The world of cryptocurrency moves fast—and so should your data pipelines. In this blog post, I’ll walk you through how I built a real-time ETL pipeline using Apache Airflow that fetches and stores hourly cryptocurrency price data from the CoinGecko API into a PostgreSQL database. This setup is designed to be scalable, reliable, and easy to manage.

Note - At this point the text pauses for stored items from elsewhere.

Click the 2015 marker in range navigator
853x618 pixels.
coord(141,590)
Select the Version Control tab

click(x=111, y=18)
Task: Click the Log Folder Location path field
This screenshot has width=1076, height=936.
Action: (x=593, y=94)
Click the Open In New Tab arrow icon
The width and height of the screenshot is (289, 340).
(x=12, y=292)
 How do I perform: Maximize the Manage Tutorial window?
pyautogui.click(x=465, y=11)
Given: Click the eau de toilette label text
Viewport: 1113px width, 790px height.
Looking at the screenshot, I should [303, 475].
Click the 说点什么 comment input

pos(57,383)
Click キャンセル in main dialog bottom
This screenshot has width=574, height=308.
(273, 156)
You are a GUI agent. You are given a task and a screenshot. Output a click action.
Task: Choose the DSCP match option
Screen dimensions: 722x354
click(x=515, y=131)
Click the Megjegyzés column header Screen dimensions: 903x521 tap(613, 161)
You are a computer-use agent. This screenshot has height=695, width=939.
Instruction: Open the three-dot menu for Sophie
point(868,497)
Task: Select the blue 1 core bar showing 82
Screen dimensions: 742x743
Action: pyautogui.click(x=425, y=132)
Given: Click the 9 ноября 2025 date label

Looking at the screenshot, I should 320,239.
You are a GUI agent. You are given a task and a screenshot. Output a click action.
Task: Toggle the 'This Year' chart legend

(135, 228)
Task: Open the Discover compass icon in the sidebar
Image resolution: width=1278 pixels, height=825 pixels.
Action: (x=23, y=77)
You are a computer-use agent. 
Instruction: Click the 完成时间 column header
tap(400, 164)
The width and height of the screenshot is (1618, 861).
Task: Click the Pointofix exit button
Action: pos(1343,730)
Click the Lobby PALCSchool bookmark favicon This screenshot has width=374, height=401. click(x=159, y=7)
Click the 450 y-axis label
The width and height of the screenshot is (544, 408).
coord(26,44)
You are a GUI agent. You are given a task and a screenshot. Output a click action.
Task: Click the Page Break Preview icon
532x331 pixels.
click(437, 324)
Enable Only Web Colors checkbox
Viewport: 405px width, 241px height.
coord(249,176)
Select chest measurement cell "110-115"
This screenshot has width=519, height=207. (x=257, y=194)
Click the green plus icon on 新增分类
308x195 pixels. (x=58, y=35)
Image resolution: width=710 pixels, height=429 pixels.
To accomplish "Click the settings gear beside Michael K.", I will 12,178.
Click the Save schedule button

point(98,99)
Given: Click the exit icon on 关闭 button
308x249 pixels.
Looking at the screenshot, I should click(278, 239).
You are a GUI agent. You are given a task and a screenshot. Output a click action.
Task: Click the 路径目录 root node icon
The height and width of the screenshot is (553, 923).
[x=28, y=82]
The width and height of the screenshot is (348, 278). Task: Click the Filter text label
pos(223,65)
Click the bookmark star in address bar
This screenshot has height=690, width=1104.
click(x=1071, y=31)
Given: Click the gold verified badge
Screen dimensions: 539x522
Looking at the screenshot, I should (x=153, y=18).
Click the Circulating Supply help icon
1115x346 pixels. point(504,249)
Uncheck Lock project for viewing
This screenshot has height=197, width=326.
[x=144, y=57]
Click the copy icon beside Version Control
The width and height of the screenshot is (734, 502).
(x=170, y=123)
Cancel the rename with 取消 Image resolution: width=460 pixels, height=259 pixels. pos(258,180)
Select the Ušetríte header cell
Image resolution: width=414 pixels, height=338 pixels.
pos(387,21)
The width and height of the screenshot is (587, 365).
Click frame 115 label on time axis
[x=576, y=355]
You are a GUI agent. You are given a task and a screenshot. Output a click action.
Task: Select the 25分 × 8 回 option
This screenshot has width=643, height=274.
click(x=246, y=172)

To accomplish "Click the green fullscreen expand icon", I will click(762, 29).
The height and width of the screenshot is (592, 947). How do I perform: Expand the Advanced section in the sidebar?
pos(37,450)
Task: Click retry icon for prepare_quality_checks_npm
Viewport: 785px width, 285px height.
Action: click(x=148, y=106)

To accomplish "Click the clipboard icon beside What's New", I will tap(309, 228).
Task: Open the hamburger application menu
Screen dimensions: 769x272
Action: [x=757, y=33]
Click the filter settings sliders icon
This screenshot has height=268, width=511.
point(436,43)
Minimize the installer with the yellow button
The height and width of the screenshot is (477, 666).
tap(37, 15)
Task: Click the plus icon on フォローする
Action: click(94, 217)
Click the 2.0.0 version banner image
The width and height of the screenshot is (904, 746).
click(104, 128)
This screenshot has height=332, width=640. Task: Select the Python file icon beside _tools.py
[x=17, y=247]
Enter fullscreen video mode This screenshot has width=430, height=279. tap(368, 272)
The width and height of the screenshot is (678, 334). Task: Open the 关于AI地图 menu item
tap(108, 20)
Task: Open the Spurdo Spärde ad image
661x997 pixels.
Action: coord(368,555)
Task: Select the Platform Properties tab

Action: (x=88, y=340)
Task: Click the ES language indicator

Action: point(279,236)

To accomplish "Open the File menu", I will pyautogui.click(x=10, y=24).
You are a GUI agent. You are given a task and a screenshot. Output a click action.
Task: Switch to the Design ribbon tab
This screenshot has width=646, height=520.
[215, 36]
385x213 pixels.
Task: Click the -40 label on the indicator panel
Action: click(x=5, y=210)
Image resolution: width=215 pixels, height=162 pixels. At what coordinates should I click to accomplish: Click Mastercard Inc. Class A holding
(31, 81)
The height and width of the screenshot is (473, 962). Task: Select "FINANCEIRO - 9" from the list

This project demonstrates key data engineering principles:

  1. REST API extraction using Python
  2. Database integration with PostgreSQL
  3. Workflow scheduling with Apache Airflow
  4. Secure credential handling using environment variables

System Architecture

The pipeline consists of the following components:

Data Source: Polygon.io API providing cryptocurrency price data
ETL Script: Python script that handles extraction, transformation, and loading
Database: PostgreSQL for data storage
Orchestration: Apache Airflow for scheduling and monitoring
Infrastructure: Cloud VM for hosting the pipeline
The system flows in a linear fashion: Airflow triggers the ETL script hourly, which extracts the latest BTC prices, transforms the data into a suitable format, and loads it into the PostgreSQL database.

Detailed Implementation

** Step 1: Creating the ETL Script**
The first component is etl.py, which handles the core ETL functionality:


import requests
import psycopg2
import os
from datetime import datetime
from dotenv import load_dotenv

# Load environment variables
load_dotenv()

coin_list = [
    'bitcoin', 'ethereum', 'tether', 'xrp', 'binancecoin',
    'solana', 'usd-coin', 'dogecoin', 'cardano', 'tron',
    'avalanche-2', 'polkadot', 'chainlink', 'litecoin', 'stellar'
]

def fetch_and_store_crypto_prices():
    url = "https://api.coingecko.com/api/v3/coins/markets"
    params = {
        'ids': ','.join(coin_list),
        'vs_currency': 'usd'
    }

    try:
        response = requests.get(url, params=params, timeout=10)
        response.raise_for_status()
    except Exception as e:
        print(f"[ERROR] Failed to fetch data: {e}")
        return

    data = response.json()
    timestamp = datetime.utcnow()
    rows = [
        (
            coin['name'],
            coin['symbol'].upper(),
            coin['current_price'],
            coin['market_cap'],
            coin['total_volume'],
            timestamp
        )
        for coin in data
    ]

    try:
        conn = psycopg2.connect(
            dbname=os.getenv('DB_NAME'),
            host=os.getenv('DB_HOST'),
            user=os.getenv('DB_USER'),
            password=os.getenv('DB_PASSWORD'),
            port=os.getenv('DB_PORT')
        )
        cursor = conn.cursor()

        cursor.execute("CREATE SCHEMA IF NOT EXISTS crypto;")
        cursor.execute("""
            CREATE TABLE IF NOT EXISTS crypto.crypto_prices (
                name TEXT,
                symbol TEXT,
                price NUMERIC,
                market_cap NUMERIC,
                total_volume NUMERIC,
                timestamp TIMESTAMP
            );
        """)
        cursor.execute("""
            CREATE INDEX IF NOT EXISTS idx_crypto_timestamp 
            ON crypto.crypto_prices (timestamp);
        """)

        insert_query = """
            INSERT INTO crypto.crypto_prices 
            (name, symbol, price, market_cap, total_volume, timestamp)
            VALUES (%s, %s, %s, %s, %s, %s)
        """
        cursor.executemany(insert_query, rows)
        conn.commit()
        print("[SUCCESS] Data inserted.")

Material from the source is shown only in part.